Thank you, sir. Looking at national interest from the prism of investment inflow, people are beginning to see delays in divestment closure as impediment to uptick of activities in the industry. How do we expedite the process by providing players in transactions a checklist to fulfil before approaching the regulator?

My media friend, from what I have said, you will realize that the regulator cannot actually do this job alone. We all have roles in protecting the national interest. We actually need your support too. You have a duty to ensure that the regulator is not just made a rubber stamp; because at the end of the day, as a Nigerian, you hold a stake in whatever decision the regulator takes in this respect.

So, you should be very much concerned about how the regulator takes the decisions, not that the regulator just becomes a rubber stamp in this respect.

I have given you an example. Go and study the countries that have not done divestment properly and the governments had to pay for it. It happened in America, and it also happened in Australia.

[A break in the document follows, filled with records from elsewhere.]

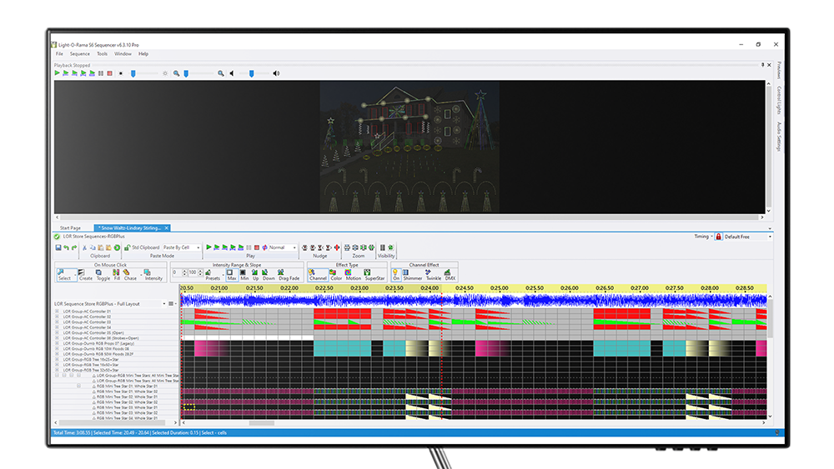Pick the Twinkle channel effect
Image resolution: width=834 pixels, height=469 pixels.
coord(433,273)
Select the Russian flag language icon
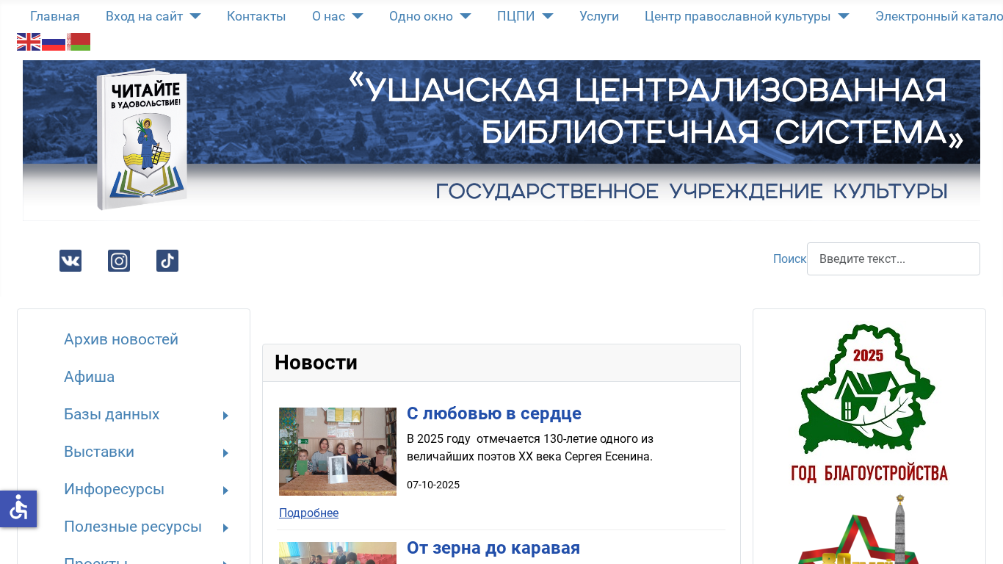The width and height of the screenshot is (1003, 564). [54, 42]
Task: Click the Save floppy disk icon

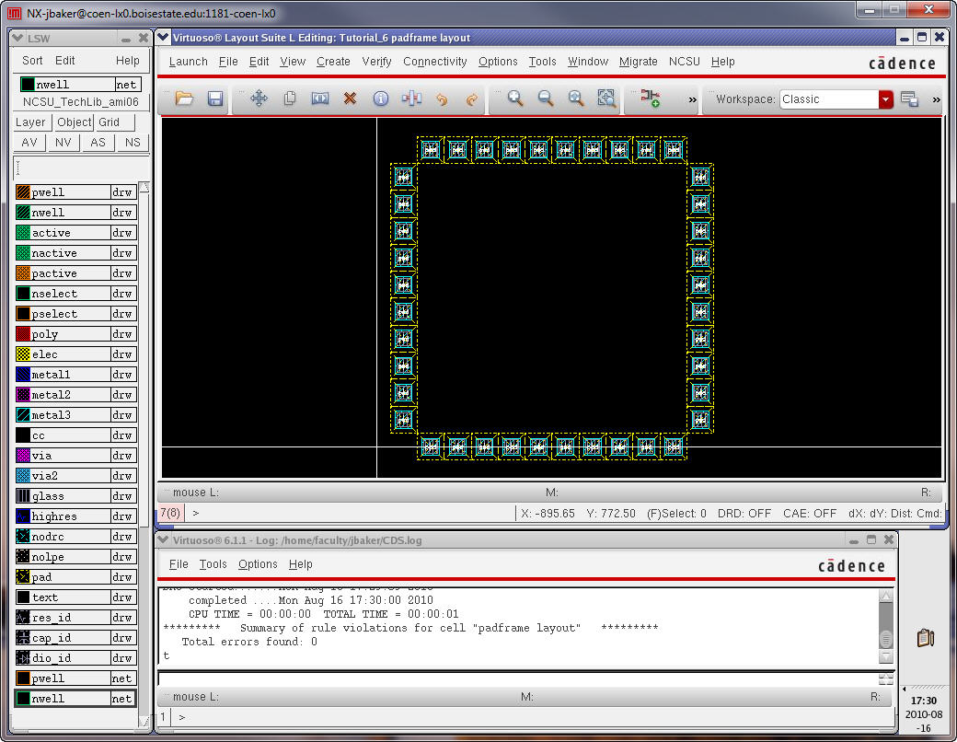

Now to address your questions, as I speak to you now, I am telling you that the regulator has rolled out the templates. So, it is for both the sellers and the acquiring entities to make sure that they respond to those templates in order to enable the regulator does what it needs to do.

And I made mention to you that the regulator will issue the certificate of completeness of submission as part of the fulfilment of the conditions of the templates.  So, you should commend the regulator for coming up with proper frameworks that would enable it make the right decisions in national interest.